Thursday, 29 December 2016


I write flash fiction.  I love the brevity of the form, its genre flexibility (I’ve written humorous pieces, crime tales etc) and it is great for using “incidents” not long enough to form a standard short story.

I think the rise in popularity in flash fiction has been the ease of reading it on tablets, mobile phones and so on.  What has that to do with More than Writers?  The impact of flash is brief.  The impact of our lives is brief (especially from God’s perspective) but should we despair? No! 

If a short story captures a moment in time, a flash tale captures half a moment.  Flash fiction reminds me of the old saying about ships that pass in the night. Meet a person here, you may never meet them again, but you can make a tremendous difference to them. 

Are there flash moments in the Nativity?  Yes!  Image via Pixabay
I remember years ago meeting a lovely Christian lady who taught me a great deal about how to lose gracefully (I needed to know!). I’ve not met her since.  I don’t know if she’s still alive but her gracious comments have stood me in good stead.

Even the Nativity has its “flash”  moments (and not just when the angels arrive!). 

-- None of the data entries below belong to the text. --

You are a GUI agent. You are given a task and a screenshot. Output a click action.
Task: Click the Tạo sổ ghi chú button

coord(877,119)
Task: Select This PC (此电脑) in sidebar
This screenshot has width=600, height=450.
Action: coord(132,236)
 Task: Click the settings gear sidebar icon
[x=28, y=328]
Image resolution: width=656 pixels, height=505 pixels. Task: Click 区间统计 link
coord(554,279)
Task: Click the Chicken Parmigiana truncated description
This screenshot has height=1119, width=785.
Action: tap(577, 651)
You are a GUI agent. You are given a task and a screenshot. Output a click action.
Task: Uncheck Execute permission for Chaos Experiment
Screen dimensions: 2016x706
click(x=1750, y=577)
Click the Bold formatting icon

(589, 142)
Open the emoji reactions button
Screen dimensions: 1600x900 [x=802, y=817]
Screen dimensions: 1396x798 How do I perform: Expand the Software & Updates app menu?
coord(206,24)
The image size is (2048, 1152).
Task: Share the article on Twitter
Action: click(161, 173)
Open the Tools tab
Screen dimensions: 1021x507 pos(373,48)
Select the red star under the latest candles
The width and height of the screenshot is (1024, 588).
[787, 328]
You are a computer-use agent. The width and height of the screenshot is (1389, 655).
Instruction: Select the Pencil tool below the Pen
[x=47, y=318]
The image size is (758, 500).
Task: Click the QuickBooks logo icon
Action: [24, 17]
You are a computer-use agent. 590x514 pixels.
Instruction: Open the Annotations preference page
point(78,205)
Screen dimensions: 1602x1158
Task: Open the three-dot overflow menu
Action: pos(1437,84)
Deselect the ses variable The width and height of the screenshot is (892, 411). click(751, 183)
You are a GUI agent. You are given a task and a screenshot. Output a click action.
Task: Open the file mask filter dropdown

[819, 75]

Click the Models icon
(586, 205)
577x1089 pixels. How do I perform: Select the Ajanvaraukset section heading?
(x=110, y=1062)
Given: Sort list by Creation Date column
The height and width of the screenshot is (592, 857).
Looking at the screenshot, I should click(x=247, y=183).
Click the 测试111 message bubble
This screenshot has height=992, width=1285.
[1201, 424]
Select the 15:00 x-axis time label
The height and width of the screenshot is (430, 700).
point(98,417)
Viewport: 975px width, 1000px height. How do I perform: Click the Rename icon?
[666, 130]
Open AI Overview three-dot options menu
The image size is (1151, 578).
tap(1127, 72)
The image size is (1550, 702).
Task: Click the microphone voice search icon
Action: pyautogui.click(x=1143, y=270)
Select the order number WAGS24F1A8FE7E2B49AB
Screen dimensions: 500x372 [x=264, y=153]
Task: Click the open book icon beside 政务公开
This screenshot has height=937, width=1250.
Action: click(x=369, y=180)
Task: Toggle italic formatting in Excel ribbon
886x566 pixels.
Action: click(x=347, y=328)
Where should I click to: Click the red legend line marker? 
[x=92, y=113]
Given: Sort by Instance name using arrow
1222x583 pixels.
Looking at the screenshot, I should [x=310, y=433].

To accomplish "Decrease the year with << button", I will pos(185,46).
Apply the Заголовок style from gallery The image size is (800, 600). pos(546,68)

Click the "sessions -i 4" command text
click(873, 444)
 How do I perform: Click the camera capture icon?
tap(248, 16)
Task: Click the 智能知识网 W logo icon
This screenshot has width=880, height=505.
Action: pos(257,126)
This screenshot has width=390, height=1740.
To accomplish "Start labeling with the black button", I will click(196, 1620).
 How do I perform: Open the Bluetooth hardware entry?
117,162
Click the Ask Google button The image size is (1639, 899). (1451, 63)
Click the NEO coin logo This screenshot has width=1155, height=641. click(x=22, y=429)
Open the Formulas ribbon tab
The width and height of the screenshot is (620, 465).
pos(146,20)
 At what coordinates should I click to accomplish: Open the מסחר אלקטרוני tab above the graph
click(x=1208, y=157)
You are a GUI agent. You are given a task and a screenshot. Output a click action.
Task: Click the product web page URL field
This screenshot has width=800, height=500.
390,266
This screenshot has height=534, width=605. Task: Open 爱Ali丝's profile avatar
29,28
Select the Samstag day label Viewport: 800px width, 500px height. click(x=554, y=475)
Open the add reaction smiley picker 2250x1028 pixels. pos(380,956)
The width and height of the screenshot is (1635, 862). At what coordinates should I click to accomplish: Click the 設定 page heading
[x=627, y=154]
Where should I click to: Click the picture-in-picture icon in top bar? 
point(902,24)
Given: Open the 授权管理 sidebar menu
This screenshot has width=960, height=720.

We never know the innkeeper’s name.  We never know how much he helped Mary and Joseph after allowing them the use of the stable. (I think some help would have been inevitable given Mary would've been a frightened girl about to give birth for the first time).  We never know how the innkeeper and his wife helped the couple with meals.  When Herod’s men came through with murderous intent, did the innkeeper keep quiet about the strange visitors they’d had (in itself helping the Holy Family)?

Maybe the inn did look like this.  Image via Pixabay
What matters as far the Nativity is concerned is that sole mention of allowing the use of the stable.  One action but what a difference it made.  Perhaps we shouldn’t be concerned with our “legacy” then.  Perhaps our focus should be on the impact of our actions and words on others, whether we meet them once or know them for a lifetime.

I also love the innkeeper’s story since most stories of school Nativity productions, the funny moments nearly always involve him.

My favourite tale is about a school production on a remote Scottish island renowned for its hospitality (sorry, Wendy, the story didn’t mention which one!). 

The innkeeper is upset for having to tell Mary and Joseph there is no room at the inn.  The lad playing the innkeeper has also clearly been told he must keep to the script.  So manfully he does.  But the moment his official role is over he stage whispers to Mary, “Come back later and I’ll see what I can do”.

I still laugh.  That was this innkeeper’s flash moment! (Maybe the real innkeeper did tell Mary something like that!).

Strange visitors... did the innkeeper keep quiet about them?  Image via Pixabay
A typical Nativity scene but did the innkeeper (and wife) play a crucial supporting role afterwards we do not know about?  Image via Pixabay
Let’s aim for our impact to be positive, even if is only as “flash” moments.  We may never know what difference those moments make to others but Jesus does.